I think my only downfall with Spinning is my inability to stop myself from singing sometimes.  I apologize to the people who wind up next to me.  I try to contain it.  Maybe Healthworks should consider making a Spin and Sing class for dorky people like me who get caught up in the music.  To be fair, I often want to sing in any class I take (or when listening to my ipod and doing cardio) but when I have to coordinate moving I am usually too focused on not tripping to have time to sing.  The beautiful thing about Spinning is that it requires no coordination, because you stay on your bike the whole time.  The trickiest part is at the end when I have to try to not fall on my face while putting my foot on the bike seat so I can stretch my hamstring.

I might be the last person in the Boston area to admit that it’s Fall.  Just last week, the temps were gorgeous and I was going for a run on the beach after school.  I was wearing flip flops.  But this weekend I couldn’t handle sitting on the porch to hand out candy to the trick-or-treaters, and yesterday I had to run my car for a little while before I could go anywhere to get the the frost off of the windshields.  I am also making the sad transition to wearing socks with my cute flats for work.  Sigh.

So now that the nice, outside-time weather is officially gone and our brief peak at Indian summer is over, I am reminded to keep active and healthy while keeping warm.  My first instinct when I get cold (um, after whining about it) is to get inside and stay inside.  This can lead to far too much hibernation mode and a serious drop off in my fitness goals; I want to put on my Slanket, read a book, and eat cream-based soups and macaroni and cheese.  Cold weather and comfort food just go together in my head and I have to consciously remind myself to get off of the freaking couch.

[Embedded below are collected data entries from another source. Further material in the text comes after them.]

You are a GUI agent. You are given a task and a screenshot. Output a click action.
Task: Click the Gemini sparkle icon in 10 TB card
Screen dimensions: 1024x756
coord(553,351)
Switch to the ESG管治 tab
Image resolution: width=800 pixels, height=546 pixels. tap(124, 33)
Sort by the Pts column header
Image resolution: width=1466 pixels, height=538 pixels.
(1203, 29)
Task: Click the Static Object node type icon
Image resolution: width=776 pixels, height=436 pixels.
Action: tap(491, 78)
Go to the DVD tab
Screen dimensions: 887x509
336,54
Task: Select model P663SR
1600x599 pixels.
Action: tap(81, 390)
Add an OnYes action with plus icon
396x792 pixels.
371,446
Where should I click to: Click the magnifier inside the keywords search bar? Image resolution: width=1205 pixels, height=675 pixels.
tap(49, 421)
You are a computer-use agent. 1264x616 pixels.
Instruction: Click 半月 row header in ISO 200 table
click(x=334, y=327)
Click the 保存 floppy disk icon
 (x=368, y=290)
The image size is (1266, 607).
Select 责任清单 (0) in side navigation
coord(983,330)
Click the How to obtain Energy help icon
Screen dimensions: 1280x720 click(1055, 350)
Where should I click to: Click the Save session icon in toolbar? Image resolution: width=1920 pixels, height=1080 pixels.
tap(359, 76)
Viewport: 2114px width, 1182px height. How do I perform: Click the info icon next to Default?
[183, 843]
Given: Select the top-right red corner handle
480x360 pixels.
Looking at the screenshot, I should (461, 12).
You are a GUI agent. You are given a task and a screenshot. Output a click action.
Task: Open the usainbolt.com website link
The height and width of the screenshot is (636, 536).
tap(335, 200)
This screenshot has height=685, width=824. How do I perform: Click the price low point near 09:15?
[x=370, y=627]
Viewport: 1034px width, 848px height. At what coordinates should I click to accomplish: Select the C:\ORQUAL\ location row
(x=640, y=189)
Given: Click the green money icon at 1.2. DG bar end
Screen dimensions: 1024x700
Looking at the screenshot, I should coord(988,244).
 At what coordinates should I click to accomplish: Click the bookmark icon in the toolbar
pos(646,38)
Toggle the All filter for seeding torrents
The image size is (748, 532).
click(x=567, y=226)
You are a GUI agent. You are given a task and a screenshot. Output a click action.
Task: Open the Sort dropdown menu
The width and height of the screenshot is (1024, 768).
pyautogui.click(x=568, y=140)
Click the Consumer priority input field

Yesterday could have been the beginning of a downward spiral for me.  I came home from school after freezing all day (our public schools at work – heat is either on or off.  No temp control.) and all I wanted to do was make hot cocoa and watch TV.  But after an hour and starting to doze off in the middle of the day, a thought occurred to me.  Maybe I shouldn’t snuggle under the duvet to watch the Tivoed finale of Project Runway at 4:30 in the afternoon.  Maybe I shouldn’t waste the opportunity of an afternoon free to make a good choice.

I’m glad I dragged myself up and changed into gym clothes and made it to Healthworks.  A little ellipticaling, a quick, sweaty treadmill run and a Body Pump class with Toni, and I felt back to normal.  My sluggish, whiny self took a backseat.  Now this is mildy dramatic, I’ll grant you.  Yesterday was 40 degrees.  I have a long, cold winter coming up that I have to put my big girl workout capris on and deal with.  But I feel like I avoided the first step in what could have been a winter of not caring.  Now I have to work on finding comfort food recipes that won’t break my calorie bank.